YOUR OBJECTIVE = Render the stretch of the listing from the line containing "The height and width of the screenshot is (768, 1024)." through its end as a Markdown table with two columns, No. and Entry, giving each line a row number and leaving out blank lines.

WORKING DATA =
────────────────────────────────────────
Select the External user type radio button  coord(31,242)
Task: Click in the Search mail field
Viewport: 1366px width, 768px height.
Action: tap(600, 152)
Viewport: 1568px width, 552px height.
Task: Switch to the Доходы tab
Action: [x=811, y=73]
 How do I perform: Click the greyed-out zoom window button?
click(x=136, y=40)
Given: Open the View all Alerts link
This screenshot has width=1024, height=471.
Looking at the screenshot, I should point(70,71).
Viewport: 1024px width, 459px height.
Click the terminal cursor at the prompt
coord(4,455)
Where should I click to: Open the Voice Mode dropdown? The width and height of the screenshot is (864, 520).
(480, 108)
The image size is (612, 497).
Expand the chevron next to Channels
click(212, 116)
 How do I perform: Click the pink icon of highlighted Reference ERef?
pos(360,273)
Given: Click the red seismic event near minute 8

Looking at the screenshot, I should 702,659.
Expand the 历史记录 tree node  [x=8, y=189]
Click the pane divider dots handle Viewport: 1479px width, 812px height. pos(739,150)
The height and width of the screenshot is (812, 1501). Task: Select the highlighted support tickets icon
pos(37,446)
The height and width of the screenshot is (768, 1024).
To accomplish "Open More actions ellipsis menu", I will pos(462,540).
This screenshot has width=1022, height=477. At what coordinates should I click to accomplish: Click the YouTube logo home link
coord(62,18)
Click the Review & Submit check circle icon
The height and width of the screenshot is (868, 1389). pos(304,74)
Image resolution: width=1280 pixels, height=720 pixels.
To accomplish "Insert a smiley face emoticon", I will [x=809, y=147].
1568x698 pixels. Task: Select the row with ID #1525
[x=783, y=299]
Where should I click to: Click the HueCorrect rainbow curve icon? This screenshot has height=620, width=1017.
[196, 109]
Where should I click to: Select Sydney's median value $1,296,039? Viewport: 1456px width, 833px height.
────────────────────────────────────────
EXERCISE RESPONSE =
| No. | Entry |
|---|---|
| 1 | The height and width of the screenshot is (768, 1024). |
| 2 | To accomplish "Open More actions ellipsis menu", I will pos(462,540). |
| 3 | This screenshot has width=1022, height=477. At what coordinates should I click to accomplish: Click the YouTube logo home link |
| 4 | coord(62,18) |
| 5 | Click the Review & Submit check circle icon |
| 6 | The height and width of the screenshot is (868, 1389). pos(304,74) |
| 7 | Image resolution: width=1280 pixels, height=720 pixels. |
| 8 | To accomplish "Insert a smiley face emoticon", I will [x=809, y=147]. |
| 9 | 1568x698 pixels. Task: Select the row with ID #1525 |
| 10 | [x=783, y=299] |
| 11 | Where should I click to: Click the HueCorrect rainbow curve icon? This screenshot has height=620, width=1017. |
| 12 | [196, 109] |
| 13 | Where should I click to: Select Sydney's median value $1,296,039? Viewport: 1456px width, 833px height. |